Essas avaliações, é claro, não podem ser tomadas ao pé da letra, mas seguramente indicam uma tendência. Talvez se possa dizer o mesmo em relação a Campina Grande, embora a campanha para prefeito - que acaba influindo na eleição dos vereadores - seja completamente diferente da que se verifica em João Pessoa.
Certo é que têm sido pequenos, nos últimos tempos, os percentuais de renovação nas casas legislativas do país inteiro. A única diferença talvez fique por conta da Câmara Federal, onde a eleição de deputados novos se dá em número significativo. Mas não tão alto quanto se esperava, nas eleições de 2006, por conta do chamado mensalão.
Por aqui a tese é a de que, a dados de hoje, os candidatos novos terão chances reduzidas. A concorrência é grande. Só em João Pessoa, são 328 candidatos espalhados por várias coligações. Como os atuais vereadores tiveram quatro anos de exposição junto à mídia, levam uma boa vantagem e portanto terão menos trabalho para conquistar os votos que necessitam para se reeleger.

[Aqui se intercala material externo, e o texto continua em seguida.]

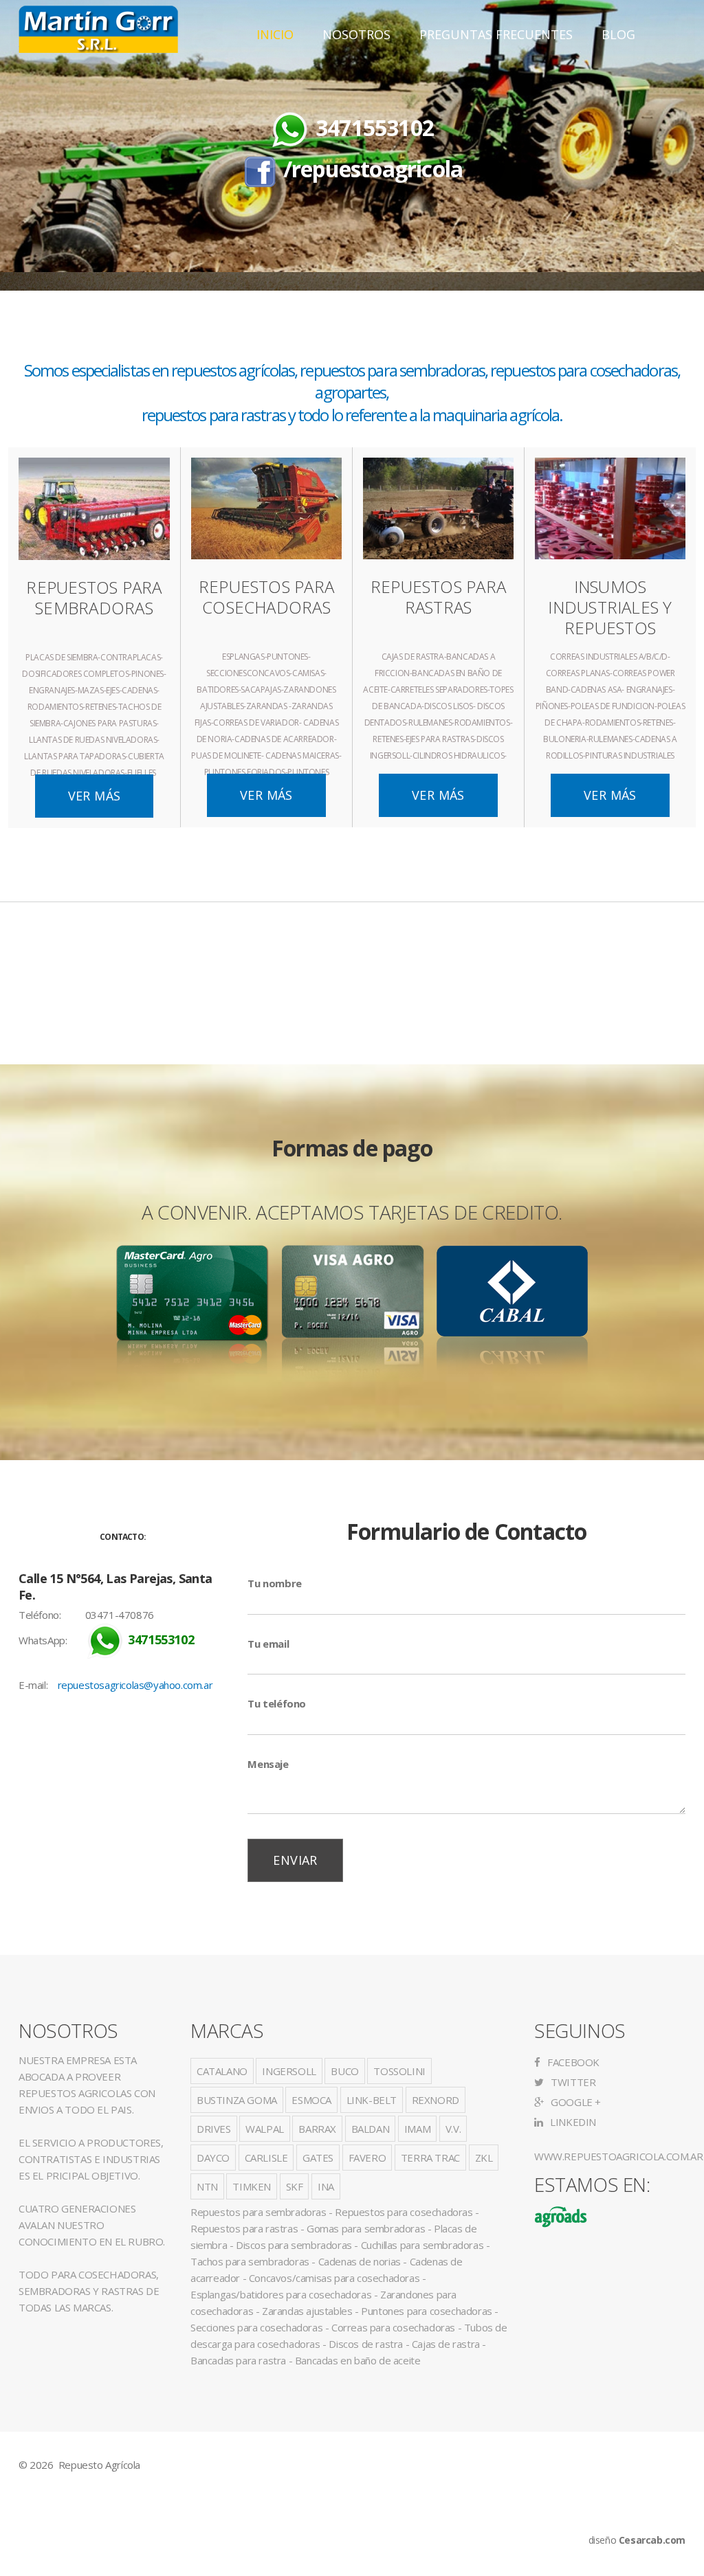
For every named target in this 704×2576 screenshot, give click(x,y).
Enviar (295, 1860)
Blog (618, 34)
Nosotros (356, 34)
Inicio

Mas é bom lembrar que a atual legislatura não terminou ainda e os integrantes da Câmara da Capital, hoje, têm uma importante missão a cumprir. Como bem lembrava em conversa o vereador Tavinho Santos, é absolutamente indispensável que se vote, até outubro, a revisão do Plano Diretor da Cidade, estabelecendo-se um novo zoneamento de adensamento populacional. Esse zoneamento definirá as áreas destinadas aos setores comercial e residencial, além de especificar as áreas de preservação e de interesse ambiental. É com a revisão desse Plano Diretor que se vai dizer para onde a cidade deverá crescer, quais os locais que não podem estar submetidos à especulação imobiliária e quais os novos corredores de tráfego que devem desde já ser previstos. Há muitas outras questões por este zoneamento. Citamos só as mais importantes.
A atual composição da Câmara Municipal da Capital tem esse compromisso com a população e na hipótese de não cumpri-lo, tem mais é que ser renovada em percentuais maiores do que esses que, por enquanto, estão sendo imaginados.